Structural, thermal, and impedance spectroscopic investigations of SeO2 doped Na-Si-Sn-P glass-ceramic electrolyte network for Na-ion batteries
摘要
This study investigates SeO₂-doped Na₂O–SiO₂–SnO₂–P₂O₅ glass and glass-ceramic electrolytes synthesized via melt-quenching followed by dual-phase heat treatment for solid-state Na-ion batteries. Differential thermal analysis showed that 5 mol% SeO₂ doping decreased Tg from 352 K (undoped) to 313 K, while increasing ΔT to 190 K upon 9 h heat treatment, indicating structural de-polymerization and thermal stability.
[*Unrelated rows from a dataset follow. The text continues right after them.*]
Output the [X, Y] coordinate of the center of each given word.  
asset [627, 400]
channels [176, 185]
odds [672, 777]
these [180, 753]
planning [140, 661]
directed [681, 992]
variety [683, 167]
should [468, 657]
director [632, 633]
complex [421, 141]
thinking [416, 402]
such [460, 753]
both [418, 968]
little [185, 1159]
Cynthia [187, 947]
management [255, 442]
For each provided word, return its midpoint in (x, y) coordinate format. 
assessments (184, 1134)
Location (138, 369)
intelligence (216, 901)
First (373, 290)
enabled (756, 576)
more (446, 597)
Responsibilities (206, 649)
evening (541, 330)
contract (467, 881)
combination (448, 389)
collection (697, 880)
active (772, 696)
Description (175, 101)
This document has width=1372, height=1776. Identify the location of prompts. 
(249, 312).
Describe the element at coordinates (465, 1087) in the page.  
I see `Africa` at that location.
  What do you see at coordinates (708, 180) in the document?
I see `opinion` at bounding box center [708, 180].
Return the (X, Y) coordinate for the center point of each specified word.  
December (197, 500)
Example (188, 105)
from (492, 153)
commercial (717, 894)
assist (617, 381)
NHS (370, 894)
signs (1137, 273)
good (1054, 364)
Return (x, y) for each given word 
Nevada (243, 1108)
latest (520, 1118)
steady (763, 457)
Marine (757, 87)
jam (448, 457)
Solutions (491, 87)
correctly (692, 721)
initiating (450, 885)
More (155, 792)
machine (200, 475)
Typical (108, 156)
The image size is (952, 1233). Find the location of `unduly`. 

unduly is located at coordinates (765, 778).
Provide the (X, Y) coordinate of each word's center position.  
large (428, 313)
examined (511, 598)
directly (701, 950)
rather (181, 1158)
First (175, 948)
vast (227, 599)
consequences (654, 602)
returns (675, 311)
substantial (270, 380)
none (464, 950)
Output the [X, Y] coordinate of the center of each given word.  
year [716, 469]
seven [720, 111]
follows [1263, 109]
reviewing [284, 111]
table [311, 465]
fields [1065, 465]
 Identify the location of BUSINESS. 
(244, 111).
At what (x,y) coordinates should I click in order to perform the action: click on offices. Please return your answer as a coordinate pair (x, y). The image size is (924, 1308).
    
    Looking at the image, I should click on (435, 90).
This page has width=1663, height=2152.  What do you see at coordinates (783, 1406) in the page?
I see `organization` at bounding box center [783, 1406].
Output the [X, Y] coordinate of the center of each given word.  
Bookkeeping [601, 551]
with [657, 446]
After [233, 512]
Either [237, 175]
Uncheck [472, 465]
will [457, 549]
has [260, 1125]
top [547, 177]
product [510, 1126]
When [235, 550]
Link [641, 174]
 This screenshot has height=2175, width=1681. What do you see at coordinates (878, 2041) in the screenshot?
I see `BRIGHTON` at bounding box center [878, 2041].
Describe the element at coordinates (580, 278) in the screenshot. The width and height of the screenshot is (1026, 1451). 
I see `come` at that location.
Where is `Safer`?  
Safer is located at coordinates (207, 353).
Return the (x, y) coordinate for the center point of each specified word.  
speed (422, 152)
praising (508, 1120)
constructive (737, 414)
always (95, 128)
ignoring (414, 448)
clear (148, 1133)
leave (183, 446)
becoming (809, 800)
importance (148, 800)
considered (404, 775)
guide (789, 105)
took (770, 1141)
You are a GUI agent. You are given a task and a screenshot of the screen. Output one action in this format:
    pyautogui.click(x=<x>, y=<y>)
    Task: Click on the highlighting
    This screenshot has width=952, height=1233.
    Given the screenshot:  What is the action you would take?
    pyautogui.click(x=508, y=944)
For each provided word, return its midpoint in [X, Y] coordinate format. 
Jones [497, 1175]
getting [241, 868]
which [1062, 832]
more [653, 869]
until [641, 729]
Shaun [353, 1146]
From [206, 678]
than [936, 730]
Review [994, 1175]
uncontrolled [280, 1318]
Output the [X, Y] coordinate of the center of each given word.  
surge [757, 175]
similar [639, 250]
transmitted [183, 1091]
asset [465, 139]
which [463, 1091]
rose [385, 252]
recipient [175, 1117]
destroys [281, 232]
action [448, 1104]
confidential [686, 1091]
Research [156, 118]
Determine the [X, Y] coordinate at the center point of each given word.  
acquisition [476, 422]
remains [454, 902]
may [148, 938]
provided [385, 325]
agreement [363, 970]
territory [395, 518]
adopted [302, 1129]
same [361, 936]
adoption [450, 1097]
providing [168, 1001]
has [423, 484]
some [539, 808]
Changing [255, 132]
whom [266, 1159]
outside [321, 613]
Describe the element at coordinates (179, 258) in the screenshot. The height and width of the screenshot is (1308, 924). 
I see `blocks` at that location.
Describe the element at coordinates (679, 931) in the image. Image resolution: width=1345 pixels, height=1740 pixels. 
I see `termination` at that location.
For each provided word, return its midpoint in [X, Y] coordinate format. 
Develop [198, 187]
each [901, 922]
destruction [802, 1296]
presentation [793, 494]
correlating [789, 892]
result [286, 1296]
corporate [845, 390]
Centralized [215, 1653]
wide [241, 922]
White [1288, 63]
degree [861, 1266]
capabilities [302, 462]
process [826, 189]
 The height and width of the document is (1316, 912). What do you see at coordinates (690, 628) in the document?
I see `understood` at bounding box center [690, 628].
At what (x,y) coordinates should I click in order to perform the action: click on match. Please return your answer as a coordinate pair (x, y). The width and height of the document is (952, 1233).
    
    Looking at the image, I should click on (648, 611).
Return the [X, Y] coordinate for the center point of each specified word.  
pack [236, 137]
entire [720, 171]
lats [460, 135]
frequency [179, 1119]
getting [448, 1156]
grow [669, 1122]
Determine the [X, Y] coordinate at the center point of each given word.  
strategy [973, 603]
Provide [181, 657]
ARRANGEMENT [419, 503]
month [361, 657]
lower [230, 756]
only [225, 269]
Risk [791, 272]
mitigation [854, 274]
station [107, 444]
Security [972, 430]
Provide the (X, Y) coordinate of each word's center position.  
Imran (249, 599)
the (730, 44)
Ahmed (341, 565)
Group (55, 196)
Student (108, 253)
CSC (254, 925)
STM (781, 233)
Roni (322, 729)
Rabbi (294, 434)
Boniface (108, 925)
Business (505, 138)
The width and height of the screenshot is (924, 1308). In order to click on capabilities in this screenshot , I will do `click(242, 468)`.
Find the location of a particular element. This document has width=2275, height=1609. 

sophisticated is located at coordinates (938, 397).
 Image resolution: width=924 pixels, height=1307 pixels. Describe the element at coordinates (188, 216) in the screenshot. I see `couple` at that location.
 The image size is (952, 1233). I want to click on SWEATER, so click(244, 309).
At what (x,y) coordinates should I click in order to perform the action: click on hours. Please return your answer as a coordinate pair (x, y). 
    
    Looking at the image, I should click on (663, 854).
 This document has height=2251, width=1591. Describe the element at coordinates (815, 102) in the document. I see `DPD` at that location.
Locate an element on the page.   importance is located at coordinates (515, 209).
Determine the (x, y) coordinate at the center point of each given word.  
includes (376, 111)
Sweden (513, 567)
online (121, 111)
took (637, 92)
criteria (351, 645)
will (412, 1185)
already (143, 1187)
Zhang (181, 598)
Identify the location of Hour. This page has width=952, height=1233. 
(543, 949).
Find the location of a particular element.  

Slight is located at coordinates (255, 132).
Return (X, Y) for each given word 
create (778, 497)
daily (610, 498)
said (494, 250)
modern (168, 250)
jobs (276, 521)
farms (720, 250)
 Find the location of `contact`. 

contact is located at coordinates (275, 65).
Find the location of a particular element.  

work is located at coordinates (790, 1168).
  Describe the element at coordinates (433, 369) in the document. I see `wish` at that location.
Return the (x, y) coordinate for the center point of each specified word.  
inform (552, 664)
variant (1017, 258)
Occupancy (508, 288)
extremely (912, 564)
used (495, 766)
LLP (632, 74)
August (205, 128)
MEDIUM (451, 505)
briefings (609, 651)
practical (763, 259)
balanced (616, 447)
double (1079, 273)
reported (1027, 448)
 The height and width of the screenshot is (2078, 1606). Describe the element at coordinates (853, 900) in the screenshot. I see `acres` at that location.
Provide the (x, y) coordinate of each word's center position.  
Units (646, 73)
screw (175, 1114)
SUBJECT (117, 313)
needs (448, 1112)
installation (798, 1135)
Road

XRD confirmed Na₄Se₁₀Si₄ as the dominant crystalline phase with 92% crystallinity as revealed in dense microstructures with 450–570 nm grains. Impedance spectroscopy showed GC-Se5-9 h(95[40Na2O-5SiO2-5SnO2-50P2O5]:5SeO2:in mol%) achieved the highest bulk ionic conductivity of 1.84 × 10⁻⁴ S/cm at 303 K with a low activation energy (0.408 eV), while electric modulus analysis indicated temperature-independent relaxation dominated by Na⁺ ion hopping through Na₄Se₁₀Si₄ crystalline pathways predominantly. These results demonstrate that SeO₂ doping facilitates non-bridging oxygen formation and controlled crystallization, enhancing Na⁺ mobility.